Several noted films are referenced in the episode. After grabbing Dwight in a sleeper hold, Michael nonsensically shouts out "Bedtime for Bonzo". Michael notes that Dwight cried at the end of Armageddon. Michael's line "You talkin' to me?" is a line performed by Robert De Niro in the movie Taxi Driver. Michael mis-attributes it to Al Pacino in Raging Bull, a film Pacino did not appear in. The Karate Kid franchise is referenced two separate times. Michael notes that Dwight is the "Hilary Swank version", a reference to The Next Karate Kid, the fourth movie in the Karate Kid series, starring Swank as the first female student of sensei Miyagi. Kevin later tells Dwight to "sweep the leg", a quote from the original movie The Karate Kid. The episode also contains several television references. Jim mocks Pam by doubting her status as an Ultimate Fighter; The Ultimate Fighter is a reality television series in the form of a martial arts competition. Michael turns the insult "queer" into a reference to Queer Eye for the Straight Guy, a make-over reality television program featuring five openly gay men dispensing fashion and style advice.

== Reception ==
"The Fight" originally aired on NBC in the United States on November 1, 2005. The episode was viewed by 7.9 million viewers and received a 3.9 rating/9% share among adults between the ages of 18 and 49. This means that it was seen by 3.9% of all 18- to 49-year-olds, and 9% of all 18- to 49-year-olds watching television at the time of the broadcast. An encore presentation of the episode, on April 25, 2006, received 3.0 rating/8% share and retained 91% of its lead in "My Name Is Earl" viewership. The encore presentation was viewed by over 6.1 million viewers.

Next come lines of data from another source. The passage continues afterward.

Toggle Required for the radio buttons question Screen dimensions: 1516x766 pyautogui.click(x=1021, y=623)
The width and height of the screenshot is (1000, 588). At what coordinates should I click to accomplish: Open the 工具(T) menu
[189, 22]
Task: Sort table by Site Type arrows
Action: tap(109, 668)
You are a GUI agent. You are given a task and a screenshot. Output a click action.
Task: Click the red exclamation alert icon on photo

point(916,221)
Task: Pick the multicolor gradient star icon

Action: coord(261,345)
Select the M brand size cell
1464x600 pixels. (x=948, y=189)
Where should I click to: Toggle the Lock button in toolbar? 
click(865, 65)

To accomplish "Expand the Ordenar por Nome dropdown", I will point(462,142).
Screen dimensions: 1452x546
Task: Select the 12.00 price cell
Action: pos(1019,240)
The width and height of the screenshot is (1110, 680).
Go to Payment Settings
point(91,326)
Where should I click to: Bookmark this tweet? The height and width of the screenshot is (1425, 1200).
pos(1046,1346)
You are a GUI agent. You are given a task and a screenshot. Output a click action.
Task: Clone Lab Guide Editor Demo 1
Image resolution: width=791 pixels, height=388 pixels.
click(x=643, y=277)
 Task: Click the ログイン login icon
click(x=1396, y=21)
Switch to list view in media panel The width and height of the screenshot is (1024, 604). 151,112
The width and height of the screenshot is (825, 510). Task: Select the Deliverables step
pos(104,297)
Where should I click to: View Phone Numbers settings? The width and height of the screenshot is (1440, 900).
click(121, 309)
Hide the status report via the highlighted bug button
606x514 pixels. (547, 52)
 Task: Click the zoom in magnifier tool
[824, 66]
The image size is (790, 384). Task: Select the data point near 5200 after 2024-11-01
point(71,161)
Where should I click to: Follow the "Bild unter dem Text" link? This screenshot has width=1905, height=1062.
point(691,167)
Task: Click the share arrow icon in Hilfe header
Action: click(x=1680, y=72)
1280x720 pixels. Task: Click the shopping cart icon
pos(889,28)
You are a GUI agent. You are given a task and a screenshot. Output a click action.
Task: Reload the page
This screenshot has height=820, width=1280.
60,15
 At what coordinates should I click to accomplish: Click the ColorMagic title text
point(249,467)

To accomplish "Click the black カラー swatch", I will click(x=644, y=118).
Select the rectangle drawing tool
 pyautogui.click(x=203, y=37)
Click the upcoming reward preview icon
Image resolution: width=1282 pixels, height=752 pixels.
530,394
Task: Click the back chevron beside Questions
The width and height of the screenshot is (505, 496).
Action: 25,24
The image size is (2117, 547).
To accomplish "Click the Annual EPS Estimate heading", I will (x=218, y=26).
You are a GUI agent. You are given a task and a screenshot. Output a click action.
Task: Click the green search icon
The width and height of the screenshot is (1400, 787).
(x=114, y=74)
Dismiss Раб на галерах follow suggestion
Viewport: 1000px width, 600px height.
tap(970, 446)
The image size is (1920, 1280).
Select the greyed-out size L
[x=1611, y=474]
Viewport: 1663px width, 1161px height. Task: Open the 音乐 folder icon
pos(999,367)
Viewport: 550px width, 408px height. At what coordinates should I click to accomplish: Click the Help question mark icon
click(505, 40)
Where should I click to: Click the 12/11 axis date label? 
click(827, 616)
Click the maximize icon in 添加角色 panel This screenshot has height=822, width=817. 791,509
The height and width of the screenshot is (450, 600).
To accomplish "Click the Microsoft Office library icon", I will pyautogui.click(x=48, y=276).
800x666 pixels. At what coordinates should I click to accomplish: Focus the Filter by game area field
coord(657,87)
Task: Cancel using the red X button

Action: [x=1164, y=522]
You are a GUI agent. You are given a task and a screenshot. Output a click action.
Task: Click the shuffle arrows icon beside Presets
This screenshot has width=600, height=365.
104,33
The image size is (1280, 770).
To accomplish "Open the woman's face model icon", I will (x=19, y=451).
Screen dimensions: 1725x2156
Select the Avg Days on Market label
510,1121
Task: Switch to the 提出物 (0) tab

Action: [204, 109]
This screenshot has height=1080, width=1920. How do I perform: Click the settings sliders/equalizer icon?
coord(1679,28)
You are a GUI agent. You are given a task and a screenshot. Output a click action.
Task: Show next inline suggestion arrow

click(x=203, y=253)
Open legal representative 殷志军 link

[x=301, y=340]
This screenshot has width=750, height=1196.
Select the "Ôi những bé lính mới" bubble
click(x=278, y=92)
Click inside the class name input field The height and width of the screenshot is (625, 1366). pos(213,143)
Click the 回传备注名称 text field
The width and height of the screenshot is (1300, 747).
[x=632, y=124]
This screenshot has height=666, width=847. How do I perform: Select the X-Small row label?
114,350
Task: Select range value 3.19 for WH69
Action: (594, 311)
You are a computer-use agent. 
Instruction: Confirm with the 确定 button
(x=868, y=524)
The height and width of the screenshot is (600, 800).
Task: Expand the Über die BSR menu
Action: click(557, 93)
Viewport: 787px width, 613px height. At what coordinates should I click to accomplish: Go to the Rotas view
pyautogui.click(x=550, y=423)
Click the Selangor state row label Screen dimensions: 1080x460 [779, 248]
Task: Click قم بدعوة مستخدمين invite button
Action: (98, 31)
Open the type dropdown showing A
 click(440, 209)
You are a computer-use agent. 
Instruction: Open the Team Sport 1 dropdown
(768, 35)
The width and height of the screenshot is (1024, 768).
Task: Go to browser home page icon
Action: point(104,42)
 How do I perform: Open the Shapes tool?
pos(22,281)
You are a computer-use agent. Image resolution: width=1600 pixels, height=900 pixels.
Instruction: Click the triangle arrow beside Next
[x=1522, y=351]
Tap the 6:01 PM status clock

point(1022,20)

Erik Adams of The A.V. Club awarded the episode a "B", and wrote that he enjoyed the way the important elements of the episode go "unspoken: Jim composes an apology email but doesn’t send it; the way the spectators are blocked during the main event at the dojo, there’s practically an entire office standing between Krasinski and Jenna Fischer." Adams also enjoyed the way the episode wrote Pam's reaction, noting "is she generally uncomfortable, is she afraid of what Meredith might assume, or is she afraid of her own feelings?"

Critical reception to the episode was largely positive. "Miss Alli" from Television Without Pity gave the episode a positive review and rated it an A−. Francis Rizzo III from DVD Talk called the episode "classic", and praised the performance of Rainn Wilson as Dwight. He noted that the episode, along with several others, "wouldn't be nearly as entertaining" without his character. TV Fanatic reviewed several quotes from "The Fight", and rated Michael's "Would I rather be feared or loved?" soliloquy and Michael's confession that Dwight cried at the end of Armageddon 5 out of 5. In 2006, Jenna Fischer said that the episode's cold opening, featuring Jim moving Dwight's desk into the bathroom, was her favorite prank on the show.